Nació el 20 de enero. ¡Qué frío debía hacer ese día en Truchas! Se hizo rápido a él, porque siempre le gustó el frío o, mejor dicho, lo necesitaba, dado que él era una estufa; su piel olía a panecillo recién horneado, y las niñas y yo (sobre todo, yo) siempre recurrimos a él a modo de calentador: "papá, caliéntame las manos... o los pies..."; "venga,
acuchárate", me decía cada noche cuando me metía en la cama, casi siempre aterida.
A los tres años era bajito y muchos creyeron que podría ser enano pero, contradiciendo el patrón típico cabreirés, no dejó de crecer hasta superar el metro ochenta. Era un niño pacífico, que adoraba salir al monte con su padre y buscar sombras y rincones en los que echarse una siesta. Aprendió a nadar en una poza y, ya en el Valle de las Casas, se convirtió en un alumno adelantado de la escuela, que daba clase a algunos compañeros mayores que él, y en ferviente lector de tebeos y del único libro que había en su casa, "Robinson Crusoe", con quien se sintió rápidamente identificado.
Con nueve años, un reclutador de los dominicos se lo llevó a un internado en Almagro, donde por un absurdo
error le colocaron en la clase de los mayores y por una aún más absurda desidia a la hora de enmendar el error, le mantuvieron allí. Así que tuvo que fingir que era mayor y esconderse de sus compañeros para jugar. Por emularles, empezó a fumar siendo un crío.
Superada esa etapa, consiguió una beca para ir a la Universidad. Estudió Periodismo, mientras trabajaba de albañil y
barquero en Sanabria por el verano, de vendedor de enciclopedias y
limpiador de un laboratorio en Madrid durante el curso, pero le costó elegir la carrera. Él, en realidad, quería ser farero, porque adoraba el mar, o
guarda forestal, como su padre, y encaramarse a una torre para que los árboles no le impidieran ver el bosque. Soledad, naturaleza y perspectiva.
A José Luis le gustaban los
mapas. En medio del bosque o del hormigón, siempre encontraba el norte, siempre sabía dónde iba. Y dudaba de todo, excepto del camino. El camino era la
verdad. Nunca aprendió a mentir y ni queriendo consiguió decir una mentirijilla.

(Datos para localizar lo descrito)
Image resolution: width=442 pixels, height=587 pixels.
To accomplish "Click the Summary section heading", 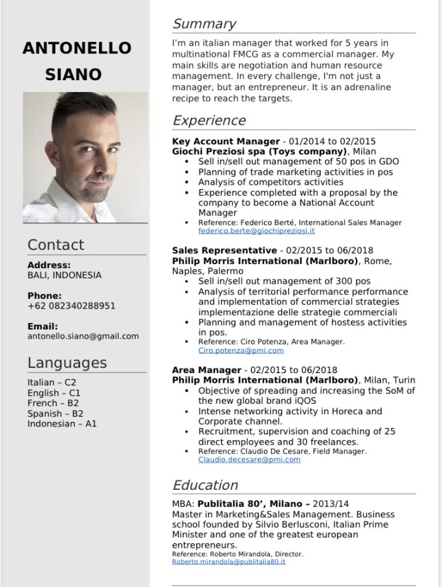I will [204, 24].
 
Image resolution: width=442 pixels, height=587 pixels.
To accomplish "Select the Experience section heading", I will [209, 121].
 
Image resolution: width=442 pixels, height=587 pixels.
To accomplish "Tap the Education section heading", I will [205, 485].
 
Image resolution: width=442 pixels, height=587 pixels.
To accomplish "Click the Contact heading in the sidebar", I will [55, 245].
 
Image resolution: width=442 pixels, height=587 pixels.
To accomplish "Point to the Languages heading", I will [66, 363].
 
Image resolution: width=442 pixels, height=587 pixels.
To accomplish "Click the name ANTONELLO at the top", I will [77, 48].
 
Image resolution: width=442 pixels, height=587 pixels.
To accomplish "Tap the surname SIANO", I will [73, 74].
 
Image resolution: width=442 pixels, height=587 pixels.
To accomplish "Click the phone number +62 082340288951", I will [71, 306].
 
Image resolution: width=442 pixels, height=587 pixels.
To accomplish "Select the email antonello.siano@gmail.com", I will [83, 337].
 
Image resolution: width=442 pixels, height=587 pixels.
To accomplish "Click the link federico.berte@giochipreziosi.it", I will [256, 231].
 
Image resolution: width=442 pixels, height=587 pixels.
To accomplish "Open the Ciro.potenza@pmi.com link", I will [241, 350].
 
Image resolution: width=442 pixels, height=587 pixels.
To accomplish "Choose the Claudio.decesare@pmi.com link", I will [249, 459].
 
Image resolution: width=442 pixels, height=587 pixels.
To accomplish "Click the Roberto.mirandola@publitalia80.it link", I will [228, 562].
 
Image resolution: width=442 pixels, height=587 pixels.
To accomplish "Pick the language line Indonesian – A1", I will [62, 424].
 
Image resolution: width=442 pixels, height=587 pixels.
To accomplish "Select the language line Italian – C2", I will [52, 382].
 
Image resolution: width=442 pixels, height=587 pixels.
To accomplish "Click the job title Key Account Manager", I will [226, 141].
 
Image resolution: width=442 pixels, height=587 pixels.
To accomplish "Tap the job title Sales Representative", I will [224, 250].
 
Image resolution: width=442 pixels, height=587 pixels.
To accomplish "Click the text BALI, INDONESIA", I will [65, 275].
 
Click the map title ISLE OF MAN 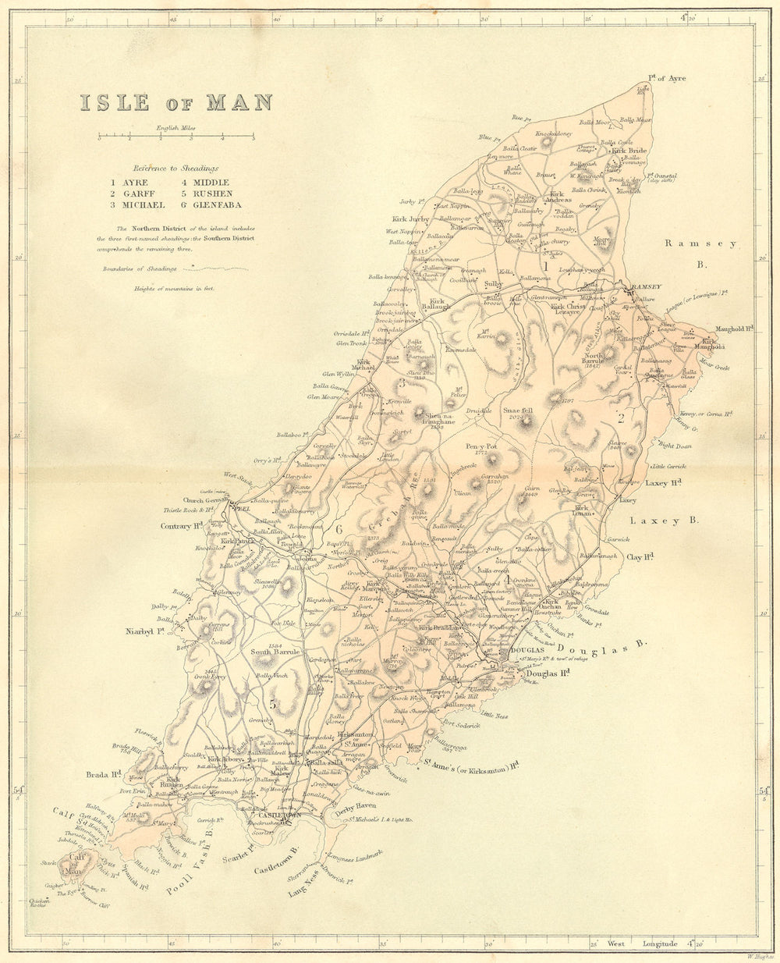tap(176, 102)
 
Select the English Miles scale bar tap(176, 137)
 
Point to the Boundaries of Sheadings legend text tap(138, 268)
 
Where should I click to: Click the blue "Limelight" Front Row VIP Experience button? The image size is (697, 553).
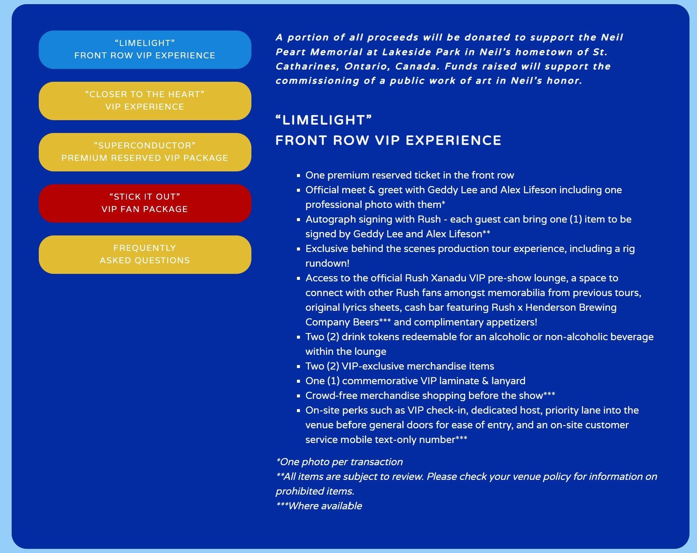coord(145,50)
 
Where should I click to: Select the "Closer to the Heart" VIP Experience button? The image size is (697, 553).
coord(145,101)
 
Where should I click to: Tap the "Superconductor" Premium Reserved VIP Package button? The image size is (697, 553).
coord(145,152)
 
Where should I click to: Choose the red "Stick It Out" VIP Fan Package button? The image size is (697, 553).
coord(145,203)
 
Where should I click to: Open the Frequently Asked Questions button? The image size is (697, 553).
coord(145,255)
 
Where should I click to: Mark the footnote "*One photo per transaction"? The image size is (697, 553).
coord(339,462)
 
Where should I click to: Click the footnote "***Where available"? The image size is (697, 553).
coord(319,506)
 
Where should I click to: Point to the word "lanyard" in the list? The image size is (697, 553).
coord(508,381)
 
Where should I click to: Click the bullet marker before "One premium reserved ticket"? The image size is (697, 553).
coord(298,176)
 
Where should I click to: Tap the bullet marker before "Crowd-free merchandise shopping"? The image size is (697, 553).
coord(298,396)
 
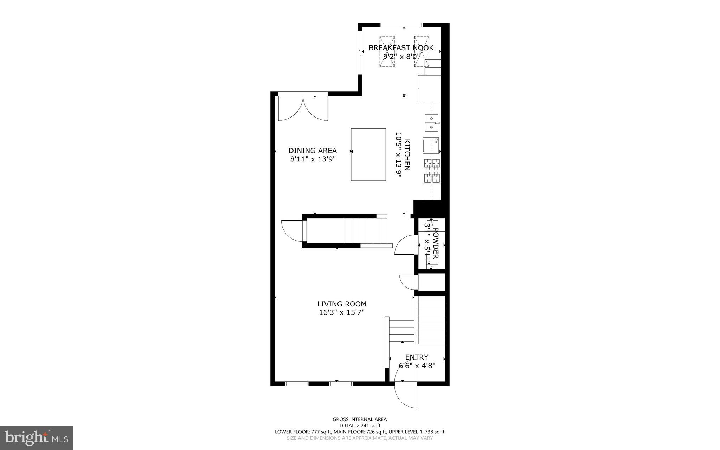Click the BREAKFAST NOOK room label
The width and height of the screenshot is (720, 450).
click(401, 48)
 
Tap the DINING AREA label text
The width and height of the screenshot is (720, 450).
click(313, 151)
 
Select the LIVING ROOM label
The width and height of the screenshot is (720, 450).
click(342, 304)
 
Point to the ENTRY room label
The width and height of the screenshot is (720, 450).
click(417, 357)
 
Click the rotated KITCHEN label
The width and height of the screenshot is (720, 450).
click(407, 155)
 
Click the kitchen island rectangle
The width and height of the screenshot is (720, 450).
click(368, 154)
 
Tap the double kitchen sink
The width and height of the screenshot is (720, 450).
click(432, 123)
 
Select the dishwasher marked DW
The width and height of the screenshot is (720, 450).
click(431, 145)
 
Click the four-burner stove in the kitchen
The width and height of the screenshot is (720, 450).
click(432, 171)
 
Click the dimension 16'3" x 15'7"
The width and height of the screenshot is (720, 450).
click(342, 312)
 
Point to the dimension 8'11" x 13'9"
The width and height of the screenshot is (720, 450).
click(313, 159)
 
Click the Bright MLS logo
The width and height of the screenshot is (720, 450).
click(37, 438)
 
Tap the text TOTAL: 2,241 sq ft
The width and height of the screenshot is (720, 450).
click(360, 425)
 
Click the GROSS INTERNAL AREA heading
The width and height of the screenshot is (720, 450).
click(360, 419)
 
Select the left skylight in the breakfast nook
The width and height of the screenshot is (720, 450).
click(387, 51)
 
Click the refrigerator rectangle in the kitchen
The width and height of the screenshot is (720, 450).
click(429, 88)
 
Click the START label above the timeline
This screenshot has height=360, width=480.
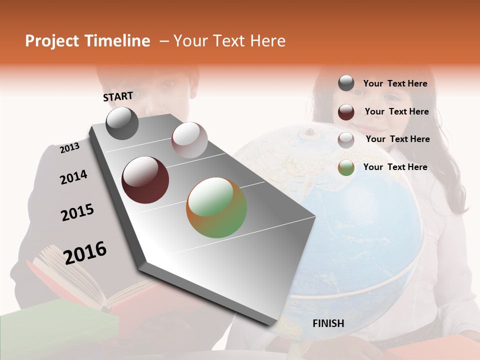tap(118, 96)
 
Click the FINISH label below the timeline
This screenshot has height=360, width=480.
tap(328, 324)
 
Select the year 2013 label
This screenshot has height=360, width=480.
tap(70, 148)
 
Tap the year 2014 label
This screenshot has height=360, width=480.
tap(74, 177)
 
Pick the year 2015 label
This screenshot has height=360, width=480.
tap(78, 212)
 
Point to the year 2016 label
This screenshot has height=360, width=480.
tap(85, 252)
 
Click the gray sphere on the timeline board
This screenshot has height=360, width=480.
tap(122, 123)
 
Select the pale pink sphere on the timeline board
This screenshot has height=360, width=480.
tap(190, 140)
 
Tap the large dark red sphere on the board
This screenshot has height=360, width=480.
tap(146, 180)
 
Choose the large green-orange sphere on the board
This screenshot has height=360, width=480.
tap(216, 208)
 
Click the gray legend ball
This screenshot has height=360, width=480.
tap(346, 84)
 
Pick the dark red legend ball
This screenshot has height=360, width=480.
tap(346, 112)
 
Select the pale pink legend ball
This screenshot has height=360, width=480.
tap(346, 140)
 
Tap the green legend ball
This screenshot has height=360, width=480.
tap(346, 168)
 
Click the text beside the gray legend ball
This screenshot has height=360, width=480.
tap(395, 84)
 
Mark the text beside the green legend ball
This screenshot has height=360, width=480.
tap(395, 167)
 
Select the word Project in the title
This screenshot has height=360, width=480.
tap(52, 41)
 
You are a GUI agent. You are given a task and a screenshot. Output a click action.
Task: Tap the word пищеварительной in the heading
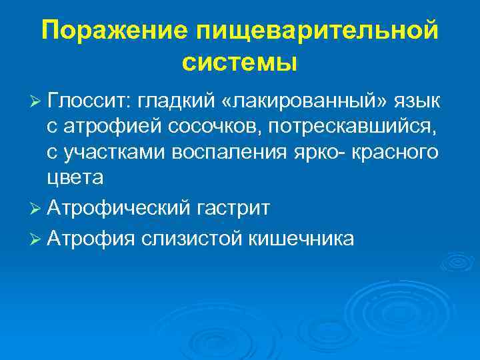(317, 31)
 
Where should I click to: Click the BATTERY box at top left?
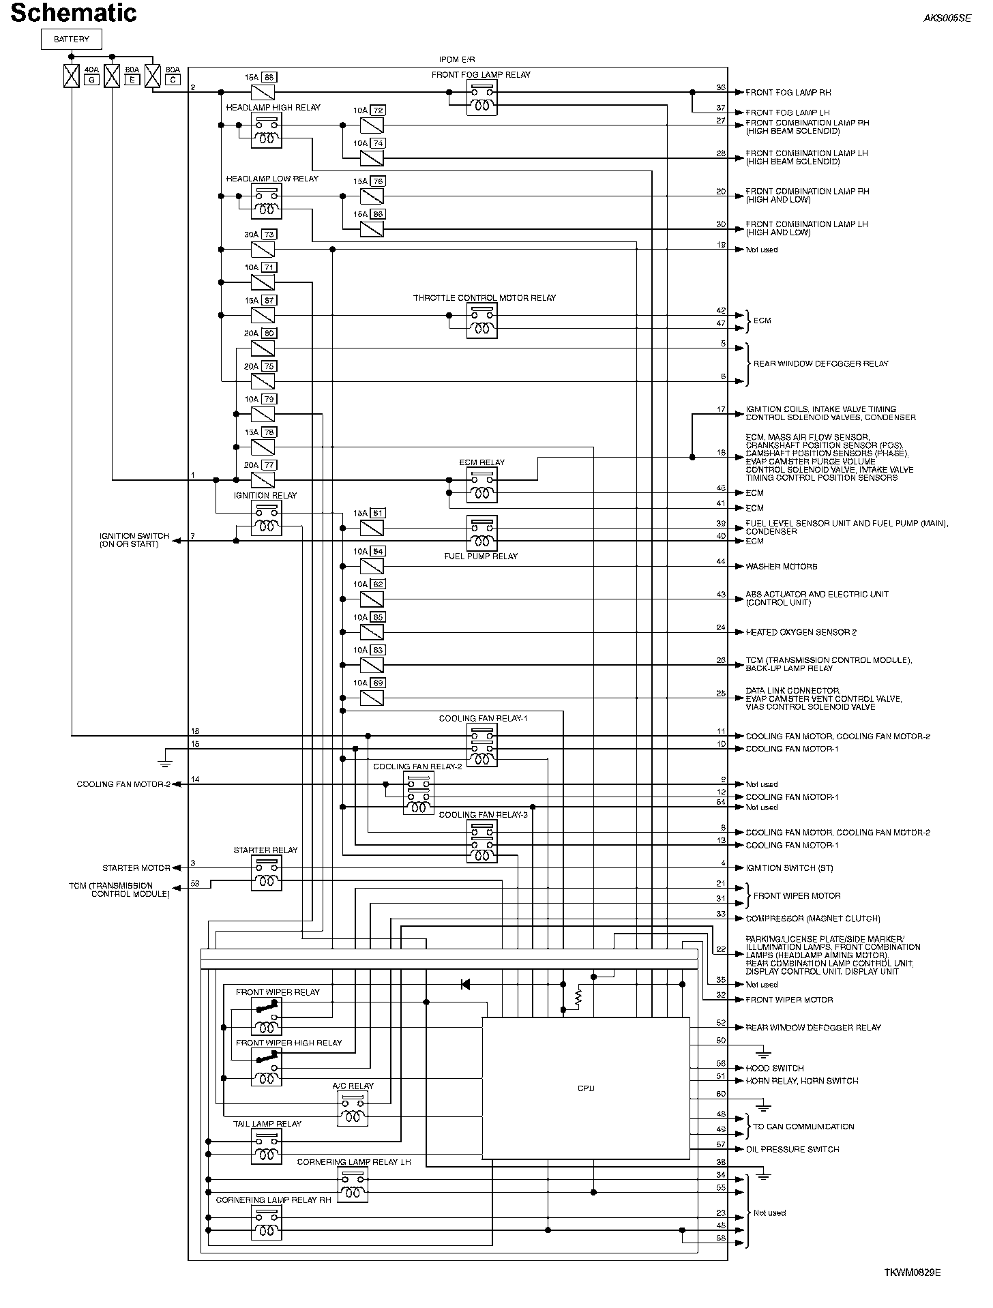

__EJERCICIOS PROPUESTOS__:
- A) Reproduce el fragmento sobre José Luis empezando por "Superada esa etapa, consiguió" y siguiendo hasta "decir una mentirijilla.", ambos incluidos.
- B) Prosigue el relato sobre la vida de José Luis a partir del punto en que termina el fragmento.

__SOLUCIONES__:
- A)
Superada esa etapa, consiguió una beca para ir a la Universidad. Estudió Periodismo, mientras trabajaba de albañil y
barquero en Sanabria por el verano, de vendedor de enciclopedias y
limpiador de un laboratorio en Madrid durante el curso, pero le costó elegir la carrera. Él, en realidad, quería ser farero, porque adoraba el mar, o
guarda forestal, como su padre, y encaramarse a una torre para que los árboles no le impidieran ver el bosque. Soledad, naturaleza y perspectiva.
A José Luis le gustaban los
mapas. En medio del bosque o del hormigón, siempre encontraba el norte, siempre sabía dónde iba. Y dudaba de todo, excepto del camino. El camino era la
verdad. Nunca aprendió a mentir y ni queriendo consiguió decir una mentirijilla.

- B)
Fue leal incluso a los "malos"; él, que era tan íntegro que no quería tener hijos para evitar el
riesgo de corromperse, porque ¡quién no pediría un favor a quien fuere por ayudar a un hijo enfermo o en graves apuros! Y, sin embargo, el día que vio por primera vez a su hija, se pasó una semana llorando de emoción y, años después, ella sólo tenía que recordarle ese momento para provocar que sus ojos se llenaran de lágrimas; lo cual, claro está, a la niña le daba muchísima risa. Llevó mal la adolescencia de su adorada primogénita, que compensaba la dulzura de su no menos adorada segunda hija, a quien decidió adoptar el día que oyó en la radio la noticia de una niña hindú a la que su padre había cambiado por un burro.
Además de en el espacio, se orientaba en el tiempo. ¡Cómo pudo soportar a una pareja que se pierde constantemente en ambas dimensiones! Quizá porque jamás pidió a los demás lo que se exigía a sí mismo. Quizá porque se daba cuenta de que le necesitaba para estar en un mundo dominado por el lugar y la hora. Él era un
guía. No sólo para mí. Cuando murió, su madre dijo: "Me he quedado huérfana". Porque era un padre hasta para sus propios padres. José Luis era el que arreglaba los desperfectos de la vida, el que apaciguaba y unía, el hombre al que recurrir. Y lo era con tal humildad que cuando algunos de sus más importantes trabajos periodísticos eran censurados no salía al ruedo a presentarse como una víctima de la libertad de expresión buscando el aplauso, sino que, sencillamente, pasaba sus trabajos a otros periodistas o a las
anónimas agencias, para que, consciente de que era importante que fueran conocidos, se divulgaran sin su firma.
Ese era su trabajo, periodista, pero a menudo recordaba el principio de Peter según el cual cuando alguien hace bien su trabajo es ascendido a otro que no sabe hacer, hasta llegar a su nivel máximo de incompetencia. Él no quiso nunca ser director, entre otras cosas porque, decía,
"en cuanto te nombran director, para tus compañeros pasas a ser un cabrón", y aunque siempre me pareció un director excelente, no iba con su carácter riguroso, humilde y solitario. Detestaba las comidas de trabajo porque de ellas jamás salía una idea o una conversación que no fuera sobre fútbol; y detestaba la vida social, más allá de la familia y los verdaderos amigos, por superficial y porque, decía, restaba tiempo para
pensar.
Sólo rompió su
discreción para ponerse en huelga de hambre contra el hambre, secundando al presidente de la Unesco, en un gesto que le costó mucho tomar pero que fue de lo que más orgulloso se sentía tras tantos años de profesión.
José Luis era un hombre de pocas palabras, pero era un hombre de
palabra, y cada una que pronunciaba salía directamente del corazón. Nunca decía "lo siento" sin sentirlo profundamente, ni un mero "qué tal" sin que le importara realmente qué tal estaba esa persona.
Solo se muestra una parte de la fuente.